Первое время, надо признаться, Ильич все-таки не верил, что писать в газету так уж просто. Он думал, что Прянишников его дурит и что должна найтись какая-то инстанция, которая наконец откажется публиковать его литературную продукцию. Никто, однако, не возражал — более того, «Правда» пользовалась у рабочих бешеной популярностью, потому что всякому сознательному пролетарию было очень приятно узнать, как его там пропечатали. Русский пролетариат вообще отличался потрясающей почтительностью к печатному слову: это касалось даже типографских рабочих, которые, уж казалось бы, могли знать, как оно все делается. Но и они, прекрасно сознавая, что всякое печатное слово есть только оттиск буковок из наборной кассы, вредное отражение паров свинца, — почему-то питали необъяснимое уважение ко всему, что красовалось на бумаге, под круглыми, красивыми буквами «Правда». Никакого цензурного террора не было — пару номеров, конечно, запретили к продаже за очень уж рискованные ленинские корреспонденции из Парижа (он иногда давал волю своему перу), но в целом препятствий не чинили и даже поощряли такой выпуск пара. Рабочий, который читает и пишет, все-таки не склонен к погрому.
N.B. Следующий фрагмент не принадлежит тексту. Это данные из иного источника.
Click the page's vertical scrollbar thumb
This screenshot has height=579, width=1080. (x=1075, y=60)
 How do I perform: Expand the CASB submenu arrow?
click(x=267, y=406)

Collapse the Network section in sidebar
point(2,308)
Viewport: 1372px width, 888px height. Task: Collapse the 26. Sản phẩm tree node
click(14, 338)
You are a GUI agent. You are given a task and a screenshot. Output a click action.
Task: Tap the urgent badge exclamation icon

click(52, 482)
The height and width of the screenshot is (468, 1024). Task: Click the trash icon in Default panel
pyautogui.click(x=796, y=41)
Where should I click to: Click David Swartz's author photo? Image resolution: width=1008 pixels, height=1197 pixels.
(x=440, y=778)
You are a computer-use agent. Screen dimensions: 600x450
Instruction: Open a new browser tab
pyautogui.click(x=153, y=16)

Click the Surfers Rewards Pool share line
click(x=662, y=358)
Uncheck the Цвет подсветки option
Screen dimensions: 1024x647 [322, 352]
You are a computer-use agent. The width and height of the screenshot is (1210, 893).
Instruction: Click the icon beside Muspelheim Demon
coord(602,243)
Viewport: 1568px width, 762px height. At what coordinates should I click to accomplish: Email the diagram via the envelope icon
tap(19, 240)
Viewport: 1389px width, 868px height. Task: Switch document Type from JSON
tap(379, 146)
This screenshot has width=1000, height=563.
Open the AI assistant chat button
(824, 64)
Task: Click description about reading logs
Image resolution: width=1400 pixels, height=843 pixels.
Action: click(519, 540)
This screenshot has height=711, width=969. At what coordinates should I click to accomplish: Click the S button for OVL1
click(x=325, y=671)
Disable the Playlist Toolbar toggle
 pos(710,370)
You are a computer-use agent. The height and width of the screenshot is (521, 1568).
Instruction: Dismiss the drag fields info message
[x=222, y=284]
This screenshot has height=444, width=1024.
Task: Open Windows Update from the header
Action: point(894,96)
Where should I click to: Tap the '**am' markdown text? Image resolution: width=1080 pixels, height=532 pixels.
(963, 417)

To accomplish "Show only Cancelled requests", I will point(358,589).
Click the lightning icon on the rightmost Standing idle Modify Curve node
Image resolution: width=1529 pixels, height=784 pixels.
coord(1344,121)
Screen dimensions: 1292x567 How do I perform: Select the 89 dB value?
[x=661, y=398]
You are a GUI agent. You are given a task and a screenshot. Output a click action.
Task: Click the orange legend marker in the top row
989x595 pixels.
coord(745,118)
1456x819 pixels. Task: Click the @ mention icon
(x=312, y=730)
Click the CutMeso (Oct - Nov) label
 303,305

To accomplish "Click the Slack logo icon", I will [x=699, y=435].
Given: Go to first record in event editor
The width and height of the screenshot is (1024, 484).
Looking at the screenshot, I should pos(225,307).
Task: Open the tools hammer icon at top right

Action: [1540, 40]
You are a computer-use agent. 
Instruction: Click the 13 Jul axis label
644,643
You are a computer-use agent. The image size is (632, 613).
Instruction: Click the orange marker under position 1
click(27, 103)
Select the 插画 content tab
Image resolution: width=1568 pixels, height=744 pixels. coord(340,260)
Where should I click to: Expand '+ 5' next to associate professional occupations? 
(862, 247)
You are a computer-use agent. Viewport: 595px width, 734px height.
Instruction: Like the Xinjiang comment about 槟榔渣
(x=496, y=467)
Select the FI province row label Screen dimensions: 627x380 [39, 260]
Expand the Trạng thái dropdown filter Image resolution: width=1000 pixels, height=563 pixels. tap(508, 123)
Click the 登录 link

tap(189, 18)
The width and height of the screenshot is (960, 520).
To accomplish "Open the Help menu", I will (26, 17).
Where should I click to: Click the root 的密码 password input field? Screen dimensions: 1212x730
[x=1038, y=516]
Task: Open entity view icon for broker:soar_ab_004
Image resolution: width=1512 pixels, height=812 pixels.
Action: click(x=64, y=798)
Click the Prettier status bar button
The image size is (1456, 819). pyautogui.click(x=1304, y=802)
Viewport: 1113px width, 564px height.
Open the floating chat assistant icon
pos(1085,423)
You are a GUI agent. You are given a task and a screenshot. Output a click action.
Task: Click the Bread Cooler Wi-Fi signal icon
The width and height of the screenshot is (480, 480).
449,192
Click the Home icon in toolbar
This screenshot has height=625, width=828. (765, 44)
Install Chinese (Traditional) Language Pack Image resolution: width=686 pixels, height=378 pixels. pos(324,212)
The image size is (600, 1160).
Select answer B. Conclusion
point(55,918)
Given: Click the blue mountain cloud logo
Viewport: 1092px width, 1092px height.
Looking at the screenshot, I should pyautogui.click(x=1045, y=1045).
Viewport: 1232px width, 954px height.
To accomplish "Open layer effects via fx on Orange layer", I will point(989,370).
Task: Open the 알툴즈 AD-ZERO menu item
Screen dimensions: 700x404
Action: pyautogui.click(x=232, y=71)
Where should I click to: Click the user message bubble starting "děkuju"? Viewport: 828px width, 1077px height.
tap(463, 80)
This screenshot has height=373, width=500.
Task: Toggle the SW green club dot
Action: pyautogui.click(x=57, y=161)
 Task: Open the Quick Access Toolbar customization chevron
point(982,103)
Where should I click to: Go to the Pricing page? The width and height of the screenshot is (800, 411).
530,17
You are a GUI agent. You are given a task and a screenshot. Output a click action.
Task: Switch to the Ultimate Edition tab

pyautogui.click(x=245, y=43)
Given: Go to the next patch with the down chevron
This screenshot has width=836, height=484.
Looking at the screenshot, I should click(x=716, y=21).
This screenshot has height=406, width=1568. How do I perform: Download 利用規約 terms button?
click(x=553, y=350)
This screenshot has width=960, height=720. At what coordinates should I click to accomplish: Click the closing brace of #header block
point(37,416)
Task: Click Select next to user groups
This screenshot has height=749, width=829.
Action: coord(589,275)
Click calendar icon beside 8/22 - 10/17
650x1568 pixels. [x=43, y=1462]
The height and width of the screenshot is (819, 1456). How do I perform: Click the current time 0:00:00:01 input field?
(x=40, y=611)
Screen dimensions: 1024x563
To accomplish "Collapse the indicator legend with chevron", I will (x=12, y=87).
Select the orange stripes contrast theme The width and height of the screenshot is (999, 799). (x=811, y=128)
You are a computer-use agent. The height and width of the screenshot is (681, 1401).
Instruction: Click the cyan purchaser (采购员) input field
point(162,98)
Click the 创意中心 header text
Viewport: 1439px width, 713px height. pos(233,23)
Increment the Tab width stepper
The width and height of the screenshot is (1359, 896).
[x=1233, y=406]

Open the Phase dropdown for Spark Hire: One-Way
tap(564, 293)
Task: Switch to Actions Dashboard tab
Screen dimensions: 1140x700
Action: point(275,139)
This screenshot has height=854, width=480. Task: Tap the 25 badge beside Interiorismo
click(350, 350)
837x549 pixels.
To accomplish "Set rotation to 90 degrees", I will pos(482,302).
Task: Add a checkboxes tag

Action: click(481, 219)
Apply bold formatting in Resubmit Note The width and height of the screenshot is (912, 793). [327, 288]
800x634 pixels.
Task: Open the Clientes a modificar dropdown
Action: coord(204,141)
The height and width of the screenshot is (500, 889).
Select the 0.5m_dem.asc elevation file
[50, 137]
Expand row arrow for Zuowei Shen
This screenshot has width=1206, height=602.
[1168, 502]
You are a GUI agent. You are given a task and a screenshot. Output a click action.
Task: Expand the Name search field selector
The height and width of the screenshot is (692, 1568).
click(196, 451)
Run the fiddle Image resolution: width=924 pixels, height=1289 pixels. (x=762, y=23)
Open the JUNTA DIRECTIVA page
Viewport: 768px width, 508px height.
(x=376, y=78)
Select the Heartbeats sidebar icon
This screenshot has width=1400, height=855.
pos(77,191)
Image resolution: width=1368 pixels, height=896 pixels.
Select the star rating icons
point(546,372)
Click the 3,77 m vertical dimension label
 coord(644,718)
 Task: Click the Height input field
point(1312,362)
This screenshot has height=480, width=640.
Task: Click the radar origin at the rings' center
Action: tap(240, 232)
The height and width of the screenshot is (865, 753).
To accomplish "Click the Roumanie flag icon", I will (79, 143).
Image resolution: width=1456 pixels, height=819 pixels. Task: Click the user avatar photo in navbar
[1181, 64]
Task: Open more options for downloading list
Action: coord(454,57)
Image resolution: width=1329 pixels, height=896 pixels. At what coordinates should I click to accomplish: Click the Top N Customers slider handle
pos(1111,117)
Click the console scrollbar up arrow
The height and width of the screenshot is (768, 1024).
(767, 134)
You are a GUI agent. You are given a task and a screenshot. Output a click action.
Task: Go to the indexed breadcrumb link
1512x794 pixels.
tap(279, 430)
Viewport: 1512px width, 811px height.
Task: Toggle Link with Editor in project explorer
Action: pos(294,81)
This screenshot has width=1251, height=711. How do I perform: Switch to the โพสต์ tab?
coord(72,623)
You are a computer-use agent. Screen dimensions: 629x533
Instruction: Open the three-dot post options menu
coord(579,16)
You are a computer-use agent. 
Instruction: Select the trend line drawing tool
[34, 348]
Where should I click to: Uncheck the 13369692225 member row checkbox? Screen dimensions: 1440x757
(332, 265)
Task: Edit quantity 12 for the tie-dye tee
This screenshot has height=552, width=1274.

Обычный номер «Правды» выглядел так. Почти всю первую страницу — или, по-газетному говоря, полосу — занимала теоретическая статья, которую писал за копейки какой-нибудь студент, совершенно счастливый от возможности увидеть свою фамилию набранной большими буквами (Ленин очень скоро смекнул, что польстить авторскому тщеславию — лучше всякого гонорара). Писали там любую ерунду, иногда даже антиправительственную, — но Ленин отлично усвоил, что русский публицист больше всего на свете любит солидность и наукообразие, а потому истинных его намерений не поймет ни один цензор, будь он хоть семи пядей во лбу. «Исходя из текущего состояния экономической мысли в родных палестинах, всякий сколько-нибудь мыслящий индивид не может не признать того слишком очевидного факта, что насквозь гнилая и безнадежно отсталая действительность находится перед лицом тех давно предсказанных и совершенно неотвратимых катаклизмов, которые одни в состоянии помочь перевести болезнь из запущенной формы в ту острую, которая, хотя бы даже и будучи несколько мучительней для и без того ослабленного организма, по крайней мере позволяет избежать затягивания того невыносимого положения, в котором все сегодня находится и будет продолжать находиться до того самого времени, когда контрреформация и реформация, слившись в одном созидательном вихре, превратят возлюбленное Отечество в пример для мыслящих пролетариев всего мира» — Ленин трижды перечитал эту фразу и нашел ее превосходной. Сам он таких пузырей пускать не умел. Дальше следовал набор пролетарских писем с мест, пара декадентских стихотворений про каменщика с лопатой (хотя даже Ленин, никогда никем не работавший и не державший в руках лопаты, знал, что каменщику эта вещь совершенно без надобности, — каменщик камни кладет, при чем тут лопата?!), на третьей полосе помещалась заграничная информация, а на четвертой литературные экзерсисы товарищей по партии, оказавшихся тайными сочинителями не хуже Горького: каждый что-нибудь кропал в рифму или без, в столбик или в строчку, не особенно заботясь о складности, но горячо оплакивая рабочую долю. Иногда помещались там стихотворения в прозе самого Ильича, которые он скромно подписывал «Н. Ленин» — чтобы потомство все-таки понимало, что это пишет Не Ленин. Сочиняя эти произведения, он от души радовался. «Вчера вот качался на качелях, — писал он. — Экое бессмысленное развлечение! Вперед и назад, вперед и назад... А надо только вперед, всегда и везде вперед!»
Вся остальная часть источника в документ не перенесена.